Now, since a couple of weeks, Kylie’s Golden is out. It’s impossible to miss because copies of the album are very prominently placed in every Austrian store that sells CDs. I was actually stunned it only peaked at number 5 on the charts, not 1. So far, Kylie left the littlest negative impression with her more recent output, as her 2000s music always had a disco touch that wasn’t too far off the house pop that’s popular in the 2010s. But, oh my gosh, everybody positively commented on the fact that Golden marks a departure from her previous sound, and I was already panicking that this would be the next stab in my heart.

It is the first album since the 90s pearl Impossible Princess that has Kylie credited as a writer on every single track. Don’t get me wrong: her classic record marked a breaking point in her career from being solely a performer to being the driving creative force of her projects, and she has written a bunch of tracks on each of her albums since then, on some more than on others. But still, it is a sign that this new album meant a lot to her, and that she has put much effort and thought into it, which in turn could hint at that maybe Kylie pulls off her own thing and doesn’t give a damn about the current trends. And yup, that hint turned out to be true. Gladly.

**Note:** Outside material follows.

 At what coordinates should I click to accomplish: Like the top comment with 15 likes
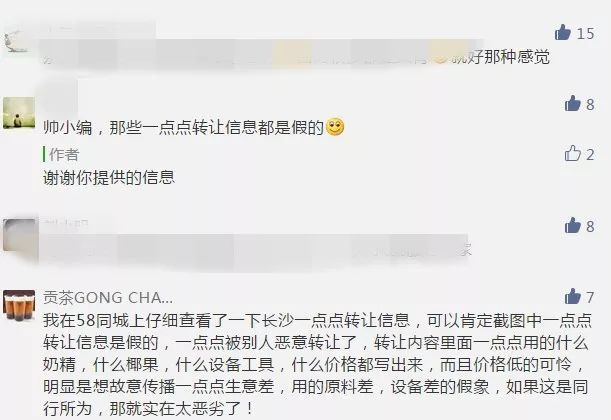563,33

Golden is a thoroughly pleasant listen, full of melody and fun, that, even though being in a completely different genre, is fully Kylie. Featuring a bunch of steel guitars while tuning down the BPM and stomping kick drums, her new style is referred to as country pop, although I’d prefer to call it acoustic pop or singer-songwriter folk. It’s surprising that out of all artists it’s Kylie, whose career relies pretty much on getting the most out of electro pop, settles for a more organic approach, but it works out surprisingly well. Of course, it wouldn’t be Kylie if she wouldn’t sneak in a few pulsating synths, techno drum patterns and flanger vocal effects, but overall, this show belongs to the plucking instrument and to the big star herself in a slideshow of laid back down to earth music.

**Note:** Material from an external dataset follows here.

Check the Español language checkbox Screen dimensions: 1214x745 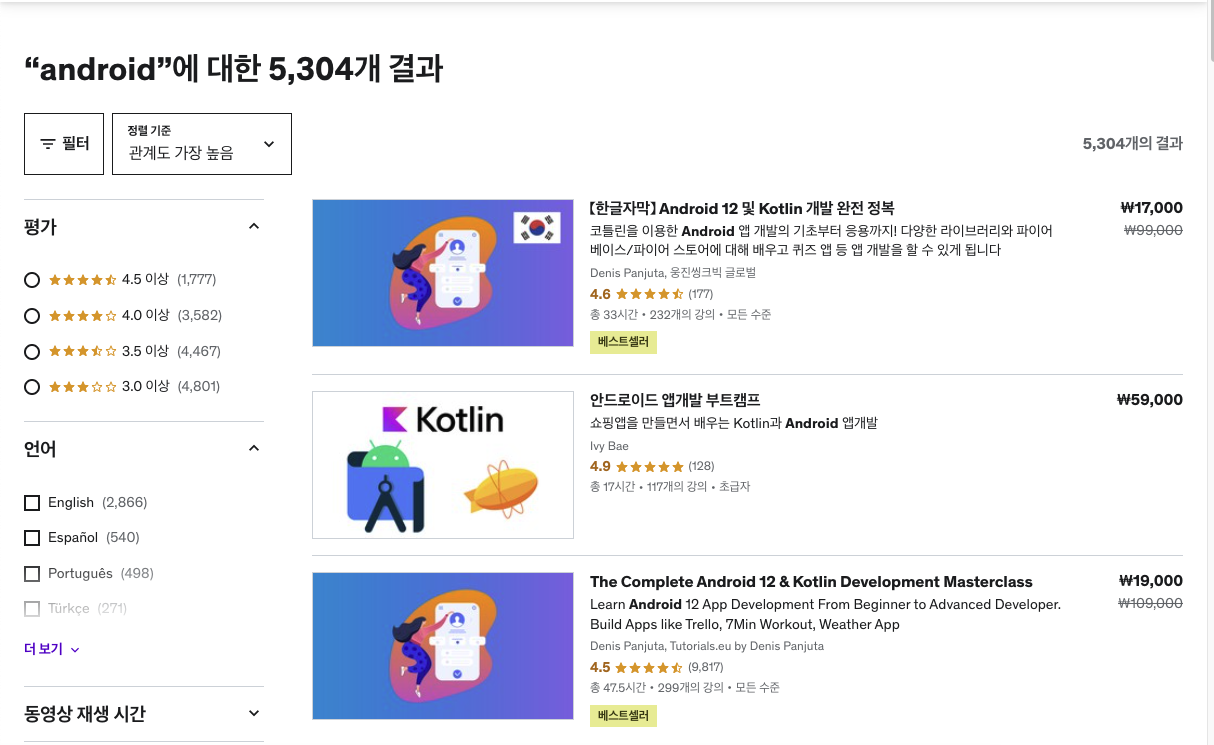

Next to the title track, One Last Kiss and Stop Me From Falling stand out as uplifting tunes that are perfect for a summer holiday on the countryside, while Music’s Too Sad Without You is simply a wonderful ballad in a timeless style that’s not trying too hard to be dramatic. On these tracks, Kylie’s doing what she can do best: making absolutely pleasurable pop music, just that she relies more on acoustic than technological help this time. It’s tunes like this on which you get a feeling that she’s just fooling around with different approaches while maintaining her very own characteristics. While the folk-ish feeling remains throughout the record, some songs go quite far into her comfort zone: the disco vibe of Raining Glitter could be taken straight from X, while the RnB-esque Sincerely Yours would have fitted well onto her 1994 self-titled record - and it also somehow reminds me of Natasha Bedingfield in the best of ways. Since there is always a touch of acoustic in it, the album is also surprisingly homogenous, no matter if she faithfully sticks to the premise or delivers what’s essentially pop with slight country elements. She’s not Miranda Lambert - but she is Kylie who interpolated a bit of that style into her own.

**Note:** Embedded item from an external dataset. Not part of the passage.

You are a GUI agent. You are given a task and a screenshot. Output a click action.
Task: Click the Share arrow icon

From Impossible Princess to Body Language, Kylie’s music was among the best that the pop genre had to offer. The albums are pure bliss, full of memorable catchy tunes and a whole variety of soundscapes and ideas. Golden isn’t THAT irresistible, and it probably won’t show up on any list containing my favorite pop records, but it’s more than satisfying for a mainstream artist that’s been in the business for that long. It’s not free of fillers, but there’s nothing that’s truly gone wrong, and nothing that feels as if she gave up everything that made her great in favor of a more youth oriented sound. Instead, Golden is the work of a great pop diva that just wanted to try out something new, and succeeded. Is it very refreshing to hear? Yes, it is. Did it keep me entertained? Yes, it did. Is it as good as her past records? Ehh. Is it one of the best pop albums of the last years? Also not as much. But, and this is why I’m on much better terms with it than with other modern records of my child heroine club, it’s fun, and it’s fully Kylie as I know her. And that’s a good thing.